> _Source_:
--------
How landlords, brokers and lawyers can help retailers stay alive.
Despite the hyperbolic headline-grabbing hysteria ringing the death knell of stores, the retail industry is very much alive. For as long as mankind breathes, we will need supplies. Humans are hardwired to shop. Consumerism, as examined through the periscope of history, is really just an elevated form of our pre-civilization survival skills of hunting and gathering. We collect, we acquire, we devour, we display.
Understanding how we shop today requires reflecting on how we have shopped during other times in history; Only then can we begin to properly envision the shopping of tomorrow. In this context, it becomes clear that mankind will forever shop — shop until we drop, in this literal sense of the word. Rather than contributing to the free fall of retail and helping perpetuate those misconceptions, perhaps we should pause and examine the evolution of retail to help preserve its future viability.
IN THE BEGINNING
Contrary to what an alien landing on our planet today might think, shopping centers are not part of the earth’s crust. They grew over time. Historically, retail was limited to a set physical location. Ever been to Pompeii? Or the archeological Roman bazaar ruins in Jerusalem? There you see gathering and bartering places where our ancestors exchanged stories and goods. We left our homes — be they caves or rudimentary huts at the time — to meet up with others: to find love, source food, gain knowledge, and trade goods. For thousands of years, long before the modern mall was manufactured or credit cards invented, and eons before currency was systematized or transportation efficiencies made the entire world accessible, we walked and rode camels and found what we needed and exchanged what we had for what we desired. And all of our transactions occurred at a specific physical place.
Out-of-store retail was first introduced with catalog sales in the late 1800s when Sears, Roebuck and Company issued its inaugural catalog. And for the next 100 years, retail was transacted either at a specific store or through a catalog sale, with an order placed by mail, or later by telephone. In the early 1990s, with the advent of safe encryption of credit card numbers, early experimental online sales began to take root. The launch of Amazon.com in 1994 completed the stage for the dramatic revolution that has drastically changed — and continues to change — the way we shop today. And shopping went from being place-driven to space-driven: We can now shop anywhere and everywhere.
--------
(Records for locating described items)
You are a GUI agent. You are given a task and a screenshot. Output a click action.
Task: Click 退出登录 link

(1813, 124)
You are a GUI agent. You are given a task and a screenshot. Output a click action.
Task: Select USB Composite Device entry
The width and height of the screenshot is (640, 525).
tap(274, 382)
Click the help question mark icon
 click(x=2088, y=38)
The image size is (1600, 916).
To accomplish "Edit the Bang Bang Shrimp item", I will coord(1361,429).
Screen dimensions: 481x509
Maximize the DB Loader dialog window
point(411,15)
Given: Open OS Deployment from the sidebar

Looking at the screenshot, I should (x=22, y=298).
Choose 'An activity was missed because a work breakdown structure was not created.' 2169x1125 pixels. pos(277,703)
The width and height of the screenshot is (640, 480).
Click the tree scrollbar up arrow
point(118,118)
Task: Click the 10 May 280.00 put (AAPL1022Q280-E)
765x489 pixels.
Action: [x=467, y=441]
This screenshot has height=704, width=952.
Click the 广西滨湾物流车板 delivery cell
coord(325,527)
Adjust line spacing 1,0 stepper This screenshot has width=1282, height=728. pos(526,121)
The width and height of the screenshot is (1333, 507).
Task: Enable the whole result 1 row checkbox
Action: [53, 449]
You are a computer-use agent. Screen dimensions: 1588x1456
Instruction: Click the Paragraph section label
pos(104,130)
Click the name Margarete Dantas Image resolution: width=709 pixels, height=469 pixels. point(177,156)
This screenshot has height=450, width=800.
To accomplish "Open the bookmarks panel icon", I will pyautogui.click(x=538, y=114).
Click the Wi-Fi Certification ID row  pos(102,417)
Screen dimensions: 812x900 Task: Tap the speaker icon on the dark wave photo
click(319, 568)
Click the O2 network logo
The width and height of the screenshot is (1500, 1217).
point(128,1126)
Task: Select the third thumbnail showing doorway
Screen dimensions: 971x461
--------
> _Problem to solve_:
Please list every reason the article on retail gives for why our ancestors left their homes to meet up with others.

> _Solution for this exercise_:
To find love, source food, gain knowledge, and trade goods.